Here are some records; copy every line that holds the word "logo".

· · · · ·

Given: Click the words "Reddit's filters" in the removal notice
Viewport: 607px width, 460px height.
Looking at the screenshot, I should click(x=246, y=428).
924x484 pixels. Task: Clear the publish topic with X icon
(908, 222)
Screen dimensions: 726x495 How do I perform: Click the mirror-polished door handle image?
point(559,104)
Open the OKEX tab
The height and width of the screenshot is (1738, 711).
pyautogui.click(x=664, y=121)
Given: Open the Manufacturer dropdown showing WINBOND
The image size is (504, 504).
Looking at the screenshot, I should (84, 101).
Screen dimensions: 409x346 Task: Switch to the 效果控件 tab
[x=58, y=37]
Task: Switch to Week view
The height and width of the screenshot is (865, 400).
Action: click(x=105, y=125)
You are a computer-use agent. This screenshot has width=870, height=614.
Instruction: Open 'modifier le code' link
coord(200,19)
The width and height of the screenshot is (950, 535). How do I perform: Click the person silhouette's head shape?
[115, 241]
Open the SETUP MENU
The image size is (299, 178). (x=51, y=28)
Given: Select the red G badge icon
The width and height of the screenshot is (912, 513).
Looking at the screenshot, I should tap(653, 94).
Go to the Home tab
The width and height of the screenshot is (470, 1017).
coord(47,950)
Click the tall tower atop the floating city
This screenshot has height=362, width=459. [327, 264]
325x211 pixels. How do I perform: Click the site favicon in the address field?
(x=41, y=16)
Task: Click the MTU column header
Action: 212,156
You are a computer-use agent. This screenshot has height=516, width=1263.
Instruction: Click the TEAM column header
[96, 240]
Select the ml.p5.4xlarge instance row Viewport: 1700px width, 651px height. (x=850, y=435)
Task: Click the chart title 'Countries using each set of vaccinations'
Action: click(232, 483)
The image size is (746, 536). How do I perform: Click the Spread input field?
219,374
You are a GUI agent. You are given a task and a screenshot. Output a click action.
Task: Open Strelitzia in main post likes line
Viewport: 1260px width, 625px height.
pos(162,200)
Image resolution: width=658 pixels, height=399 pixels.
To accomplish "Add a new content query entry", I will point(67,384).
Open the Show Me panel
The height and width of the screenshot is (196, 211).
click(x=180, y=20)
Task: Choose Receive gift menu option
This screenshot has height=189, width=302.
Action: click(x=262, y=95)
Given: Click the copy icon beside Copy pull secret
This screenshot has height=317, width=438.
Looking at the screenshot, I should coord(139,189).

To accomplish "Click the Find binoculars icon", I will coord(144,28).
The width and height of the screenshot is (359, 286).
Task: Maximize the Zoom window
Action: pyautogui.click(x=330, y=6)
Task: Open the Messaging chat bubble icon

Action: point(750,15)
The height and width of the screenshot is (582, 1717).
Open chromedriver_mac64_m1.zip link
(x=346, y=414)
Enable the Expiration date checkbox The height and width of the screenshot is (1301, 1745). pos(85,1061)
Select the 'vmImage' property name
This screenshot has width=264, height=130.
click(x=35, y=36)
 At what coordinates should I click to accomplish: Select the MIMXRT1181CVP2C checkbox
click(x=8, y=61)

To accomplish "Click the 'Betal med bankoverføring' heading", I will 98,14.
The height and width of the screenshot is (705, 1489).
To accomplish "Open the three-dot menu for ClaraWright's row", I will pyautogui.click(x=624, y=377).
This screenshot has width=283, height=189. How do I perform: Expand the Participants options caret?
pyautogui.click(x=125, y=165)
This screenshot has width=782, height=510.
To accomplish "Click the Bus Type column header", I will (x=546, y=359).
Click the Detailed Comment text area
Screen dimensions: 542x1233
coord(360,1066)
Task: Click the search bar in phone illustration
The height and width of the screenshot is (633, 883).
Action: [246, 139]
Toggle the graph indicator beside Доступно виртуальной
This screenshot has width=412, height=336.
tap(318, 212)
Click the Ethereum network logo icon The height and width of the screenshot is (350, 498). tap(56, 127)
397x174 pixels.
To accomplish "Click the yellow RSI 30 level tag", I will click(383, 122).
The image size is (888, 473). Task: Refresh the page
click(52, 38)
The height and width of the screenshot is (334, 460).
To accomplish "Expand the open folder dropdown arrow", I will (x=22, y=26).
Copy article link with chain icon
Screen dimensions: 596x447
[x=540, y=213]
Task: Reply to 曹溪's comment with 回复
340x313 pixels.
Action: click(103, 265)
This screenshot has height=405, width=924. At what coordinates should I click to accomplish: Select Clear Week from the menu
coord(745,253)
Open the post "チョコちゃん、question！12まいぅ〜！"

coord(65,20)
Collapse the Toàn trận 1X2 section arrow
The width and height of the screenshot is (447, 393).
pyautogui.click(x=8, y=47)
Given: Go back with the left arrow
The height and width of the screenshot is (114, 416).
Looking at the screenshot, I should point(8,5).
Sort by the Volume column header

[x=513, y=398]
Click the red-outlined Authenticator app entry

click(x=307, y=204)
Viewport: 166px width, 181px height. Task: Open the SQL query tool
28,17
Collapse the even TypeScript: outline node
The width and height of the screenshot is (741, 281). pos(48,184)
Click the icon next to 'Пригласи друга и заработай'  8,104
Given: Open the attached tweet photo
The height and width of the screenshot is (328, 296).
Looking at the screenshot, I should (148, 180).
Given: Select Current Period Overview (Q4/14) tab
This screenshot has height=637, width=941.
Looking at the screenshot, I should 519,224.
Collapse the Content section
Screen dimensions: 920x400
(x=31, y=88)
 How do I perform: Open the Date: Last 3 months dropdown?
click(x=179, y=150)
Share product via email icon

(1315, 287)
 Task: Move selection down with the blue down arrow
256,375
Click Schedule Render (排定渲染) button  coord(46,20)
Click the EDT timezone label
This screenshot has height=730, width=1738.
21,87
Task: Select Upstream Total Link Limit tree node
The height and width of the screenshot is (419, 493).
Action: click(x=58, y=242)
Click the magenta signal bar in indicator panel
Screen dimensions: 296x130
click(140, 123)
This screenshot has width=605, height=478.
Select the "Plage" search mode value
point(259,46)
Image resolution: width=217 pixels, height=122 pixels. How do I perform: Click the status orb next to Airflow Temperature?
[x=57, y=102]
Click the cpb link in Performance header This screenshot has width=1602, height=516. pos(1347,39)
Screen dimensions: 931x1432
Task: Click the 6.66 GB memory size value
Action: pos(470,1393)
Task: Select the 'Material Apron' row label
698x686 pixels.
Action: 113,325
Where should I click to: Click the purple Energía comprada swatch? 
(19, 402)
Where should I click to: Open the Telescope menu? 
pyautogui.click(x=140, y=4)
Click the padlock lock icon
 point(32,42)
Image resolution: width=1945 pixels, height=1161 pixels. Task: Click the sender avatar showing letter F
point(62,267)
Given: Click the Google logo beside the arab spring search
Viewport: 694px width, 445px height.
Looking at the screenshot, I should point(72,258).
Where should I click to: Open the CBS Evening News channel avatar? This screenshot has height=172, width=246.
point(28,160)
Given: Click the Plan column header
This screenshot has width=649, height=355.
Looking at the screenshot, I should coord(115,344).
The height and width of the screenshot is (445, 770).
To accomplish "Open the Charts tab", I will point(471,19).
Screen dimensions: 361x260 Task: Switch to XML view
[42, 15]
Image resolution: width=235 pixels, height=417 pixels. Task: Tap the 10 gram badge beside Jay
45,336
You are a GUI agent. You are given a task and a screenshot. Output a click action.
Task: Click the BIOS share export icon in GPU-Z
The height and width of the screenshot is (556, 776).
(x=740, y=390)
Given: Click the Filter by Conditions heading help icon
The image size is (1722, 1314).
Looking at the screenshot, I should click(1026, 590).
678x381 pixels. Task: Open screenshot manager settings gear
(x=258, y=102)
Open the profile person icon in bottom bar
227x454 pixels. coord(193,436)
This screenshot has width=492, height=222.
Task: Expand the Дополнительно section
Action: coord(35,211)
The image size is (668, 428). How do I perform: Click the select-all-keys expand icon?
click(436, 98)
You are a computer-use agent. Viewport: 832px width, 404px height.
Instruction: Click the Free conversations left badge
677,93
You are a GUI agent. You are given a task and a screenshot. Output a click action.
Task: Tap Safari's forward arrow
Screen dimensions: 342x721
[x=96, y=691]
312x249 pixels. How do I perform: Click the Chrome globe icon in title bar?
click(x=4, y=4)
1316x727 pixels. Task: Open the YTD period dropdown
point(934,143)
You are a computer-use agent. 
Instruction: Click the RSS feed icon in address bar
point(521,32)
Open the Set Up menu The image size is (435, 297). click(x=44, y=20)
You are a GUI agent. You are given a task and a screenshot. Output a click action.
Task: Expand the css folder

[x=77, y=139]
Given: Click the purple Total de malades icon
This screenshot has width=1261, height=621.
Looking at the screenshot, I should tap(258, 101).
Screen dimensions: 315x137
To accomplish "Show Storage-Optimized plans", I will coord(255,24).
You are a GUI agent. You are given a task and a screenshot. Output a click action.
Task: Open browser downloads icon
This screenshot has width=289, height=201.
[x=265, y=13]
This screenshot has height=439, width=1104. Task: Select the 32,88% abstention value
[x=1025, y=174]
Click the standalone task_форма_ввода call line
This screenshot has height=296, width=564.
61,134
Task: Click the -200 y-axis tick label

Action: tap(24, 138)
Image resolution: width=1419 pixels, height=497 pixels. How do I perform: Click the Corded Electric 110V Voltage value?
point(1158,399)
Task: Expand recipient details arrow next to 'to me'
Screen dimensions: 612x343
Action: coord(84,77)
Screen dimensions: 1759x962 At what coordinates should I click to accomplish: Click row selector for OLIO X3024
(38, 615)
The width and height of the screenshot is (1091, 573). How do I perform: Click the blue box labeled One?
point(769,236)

· · · · ·

--- Answer space ---
Click the Ethereum network logo icon The height and width of the screenshot is (350, 498). tap(56, 127)
Given: Click the Google logo beside the arab spring search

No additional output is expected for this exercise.